Pressure from tool vendors, service suppliers, and XML community	XML is rarely created and used strictly in-house any longer. There are numerous partners who will be involved in creating and using it including: tagging vendors; publishing partners; and aggregators. Using a tag set that is familiar to these partners simplifies these relationships and may significantly reduce costs and errors because there is less need to explain the XML model and how it is used and less need for exception processing. (Many organizations choose a particular vocabulary because a particular vendor requires it or a particular tool creates or ingests it.)

Adopt and Adapt

There are some situations in which users, and whole user sectors, can adopt an XML model and use it comfortably. However, in many cases, it is more accurate to describe the process as Adopt and Adapt than simply Adopt.

Adoption

A user who has exactly the situation envisioned when a tag set was developed may well be able to simply use it. A user who wants to encode their system manuals in XML may find DocBook works well for them as published, and they will gain the added value of being able to use existing user interface layers on tools and formatting stylesheets.

Similarly, a user who want to send their journal articles to an archive or document repository may be required to use JATS (ANSI/NISO z39.96-2015), and may even be provided with guidelines that specify which of the JATS tag sets and how they should use optional features.
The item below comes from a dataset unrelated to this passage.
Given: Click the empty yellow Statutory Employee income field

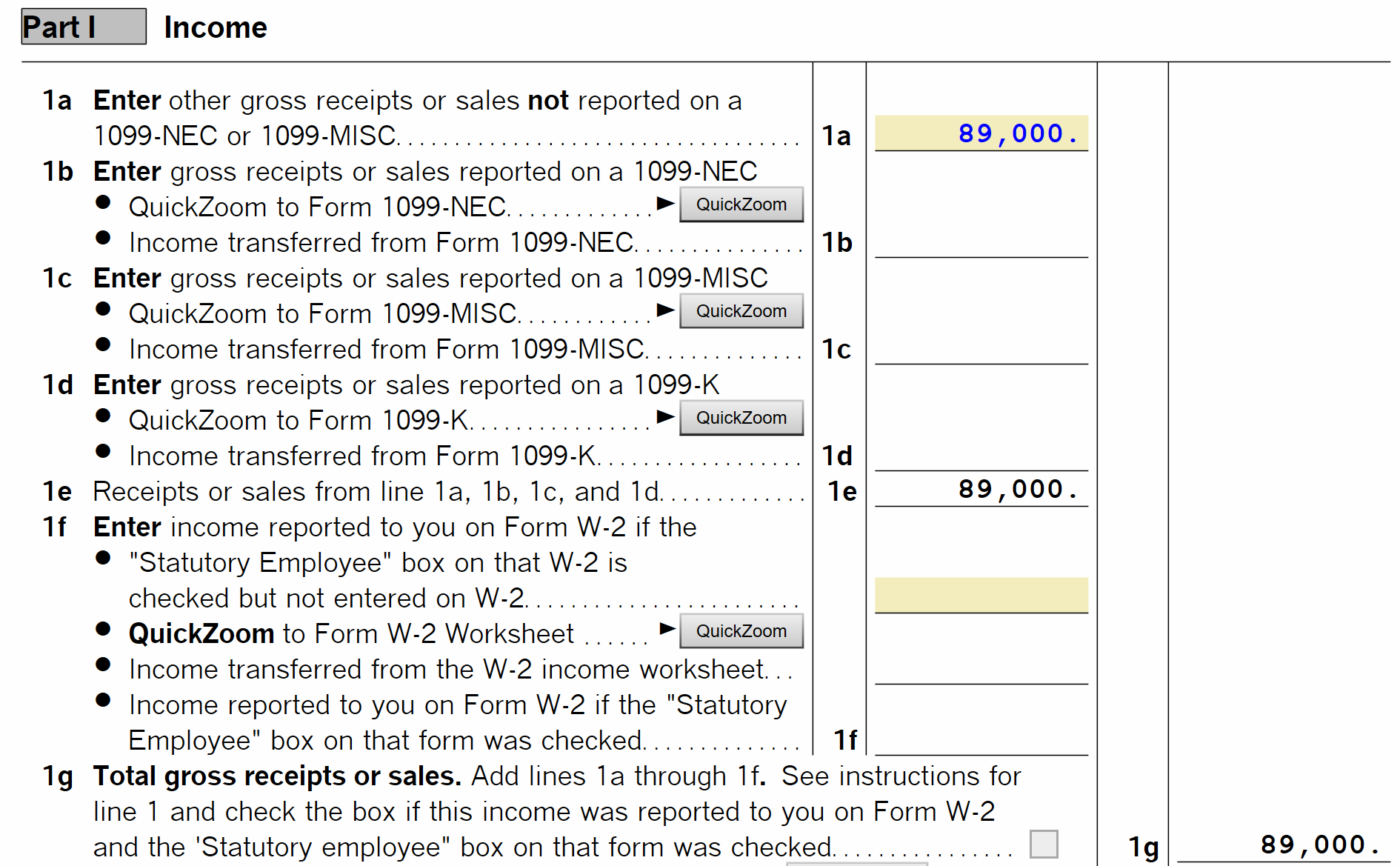Looking at the screenshot, I should tap(981, 596).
A user who wants to participate in an existing data interchange process may be required to use the tag set used by the existing participants regardless of comfort. For example, a user who wants to include their poster and pamphlet content in a publication locator service based on XML-tagged technical reports will have to find a way to tag those posters and pamphlets using the vocabulary used for the technical reports.

Adaptation

A community that wants to begin interchanging XML documents may find that there is no existing tag set and community of practice that exactly meets their needs. Some members of the community may be using XML, but if they have not worked together when developing their practices it is likely that they have different approaches. Even if the individual members have adopted public models, they may not have adopted the same public model.
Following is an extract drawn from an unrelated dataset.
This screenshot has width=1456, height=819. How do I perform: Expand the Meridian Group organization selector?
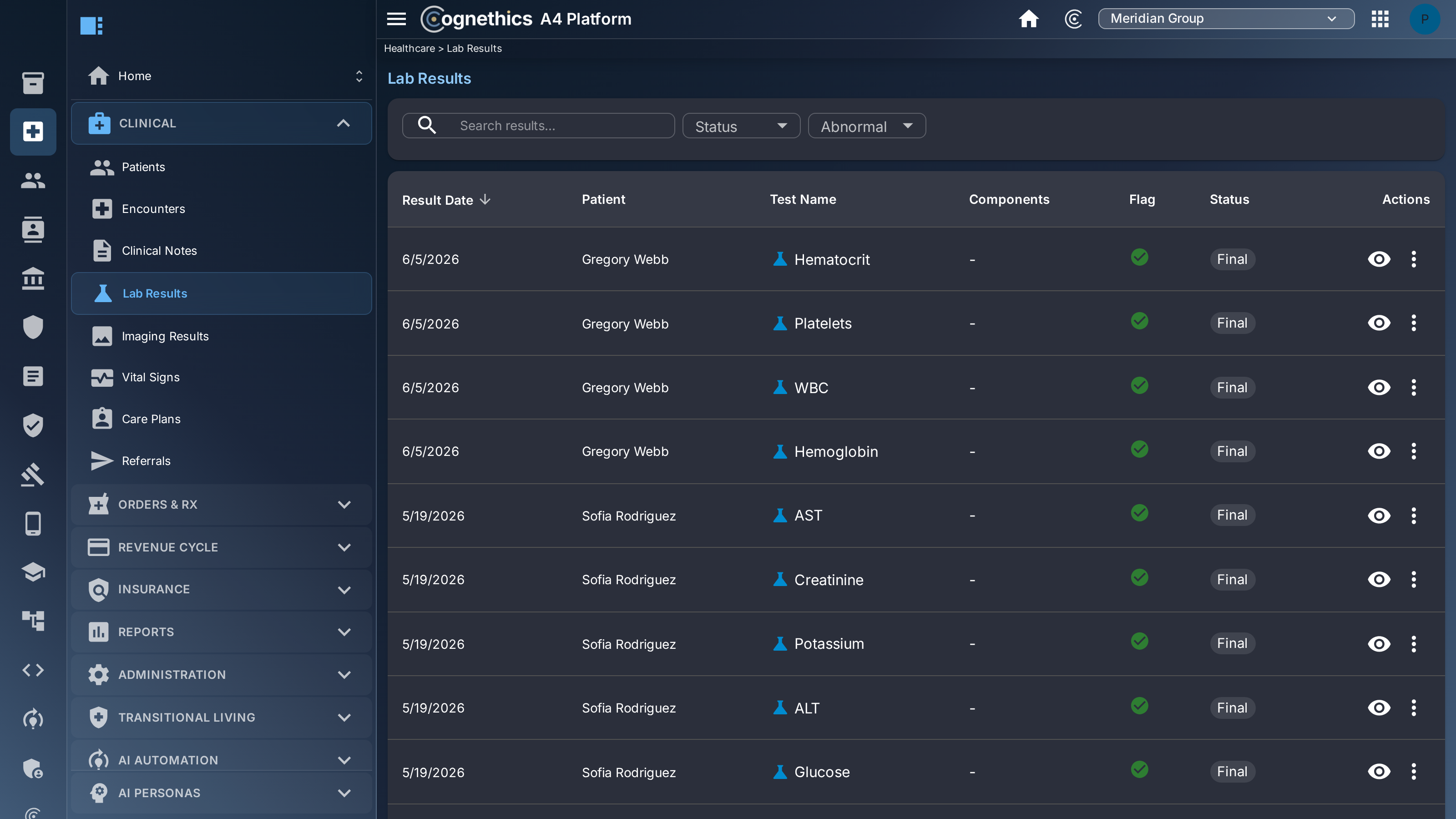[1226, 19]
The Standards Community is an example of a community that is currently working on developing a shared XML model for interchange of documents among the participants. For an excellent overview of this process, see NISO STS Project Overview and Update [Wheeler et al. 2016]. In this case, various members of the community already use DocBook-, DITA-, XHTML-, and JATS-based models, and at least one has done a TEI-based pilot project. None found any of the public models met their needs out-of-the-box; all adapted the models they had adopted. This community is now working to create an interchange tag set that will serve all of their needs. They are starting with a tag set created by one of the participants (ISO) that was developed by adopting and adapting JATS [ISO 2016]. This process is, we believe, typical of the way shared tag sets are being developed now.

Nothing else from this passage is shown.